The other big problem is that I have no way of knowing which user of my app is which user in the OneSignal console. The OneSignal console shows me a list of all the devices/users that have opted in to receive push notifications, so I could send a mass push notification to everybody, “Hey, there’s a sale on, click here”, but I don’t know what registered user that is in my Anvil app (if it is a registered user) and thus I can’t target those devices appropriately.

So there’s a tremendous amount of opportunity here for increased user engagement, and there is a OneSignal SDK python library available in Anvil, but from what I can see it is only server-side calls, like programmatically sending push notifications to your users, which can already easily be done through the console. What we really need, I think, is a client-side OneSignal Python SDK, like the ones available for Android and iOS, that can communicate with the OneSignal service and respond to user actions and push notifications, do things like display their “in-app messages”, and be able to match the users in the Anvil PWA to the users in the OneSignal console. Then we’d get a really great native push notification integration with our Anvil apps and users who have installed wrapped PWAs on their devices.

Sorry for any inaccuracies in my description, this is the best of my understanding so far having worked with PWABuilder-wrapped Anvil apps and OneSignal for native push notification.

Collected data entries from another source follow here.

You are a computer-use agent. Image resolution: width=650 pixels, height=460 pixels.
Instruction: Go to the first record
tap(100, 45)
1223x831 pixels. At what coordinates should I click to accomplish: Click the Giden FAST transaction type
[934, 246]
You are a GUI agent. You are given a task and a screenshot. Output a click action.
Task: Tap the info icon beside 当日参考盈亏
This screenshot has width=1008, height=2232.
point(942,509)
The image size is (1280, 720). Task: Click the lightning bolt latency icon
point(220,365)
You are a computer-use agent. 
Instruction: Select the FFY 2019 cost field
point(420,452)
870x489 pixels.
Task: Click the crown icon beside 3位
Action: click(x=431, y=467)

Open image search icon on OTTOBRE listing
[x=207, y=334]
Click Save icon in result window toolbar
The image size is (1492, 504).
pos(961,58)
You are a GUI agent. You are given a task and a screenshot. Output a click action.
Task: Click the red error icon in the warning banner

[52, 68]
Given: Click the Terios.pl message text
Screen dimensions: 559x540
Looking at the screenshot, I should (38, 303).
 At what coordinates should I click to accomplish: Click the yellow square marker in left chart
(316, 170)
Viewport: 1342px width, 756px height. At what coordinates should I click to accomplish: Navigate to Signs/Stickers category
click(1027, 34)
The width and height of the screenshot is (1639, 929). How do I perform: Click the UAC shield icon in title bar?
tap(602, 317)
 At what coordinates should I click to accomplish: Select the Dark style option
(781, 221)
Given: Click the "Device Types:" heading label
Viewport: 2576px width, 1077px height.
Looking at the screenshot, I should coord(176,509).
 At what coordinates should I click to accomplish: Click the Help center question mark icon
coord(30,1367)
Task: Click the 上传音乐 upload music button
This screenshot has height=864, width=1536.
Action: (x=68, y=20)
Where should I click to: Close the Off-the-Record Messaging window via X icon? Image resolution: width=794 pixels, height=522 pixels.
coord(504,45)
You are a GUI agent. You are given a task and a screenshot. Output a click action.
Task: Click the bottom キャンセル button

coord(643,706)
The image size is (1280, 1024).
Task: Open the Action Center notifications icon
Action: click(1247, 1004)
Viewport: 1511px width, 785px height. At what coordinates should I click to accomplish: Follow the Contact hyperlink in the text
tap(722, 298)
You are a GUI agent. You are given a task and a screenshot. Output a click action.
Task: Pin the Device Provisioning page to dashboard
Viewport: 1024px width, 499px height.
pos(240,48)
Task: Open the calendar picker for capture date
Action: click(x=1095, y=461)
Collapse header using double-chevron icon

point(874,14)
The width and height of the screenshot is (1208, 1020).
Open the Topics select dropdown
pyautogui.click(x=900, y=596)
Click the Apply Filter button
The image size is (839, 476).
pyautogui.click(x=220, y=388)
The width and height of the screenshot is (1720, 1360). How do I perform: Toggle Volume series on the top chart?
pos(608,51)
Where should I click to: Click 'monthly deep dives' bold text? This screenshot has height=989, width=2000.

You could use the onesignal web sdk

That is a good point - this should work, however after integrating it with Anvil like the other users have done in this thread, I also get the same errors:

The FetchEvent for "https://cdn.onesignal.com/sdks/web/v16/OneSignalSDK.page.js" resulted in a network error response: the promise was rejected.Understand this warning
OneSignalSDK.page.js:1 
        
        
       Failed to load resource: net::ERR_FAILED
service-worker:1 
        
        
       Uncaught (in promise) TypeError: Failed to fetch
    at service-worker:1:48657
    at Generator.next (<anonymous>)
    at r (service-worker:1:47298)
    at a (service-worker:1:47501)
    at service-worker:1:47560
    at new Promise (<anonymous>)
    at service-worker:1:47441
    at h (service-worker:1:48325)
    at service-worker:1:49728
    at Generator.next (<anonymous>)

It appears the problem is due to there being multiple service workers. Since Anvil creates a PWA, it generates a service worker as well, however that conflicts with OneSignal’s. See here

Does anyone know how to modify Anvil’s service worker in order to merge these?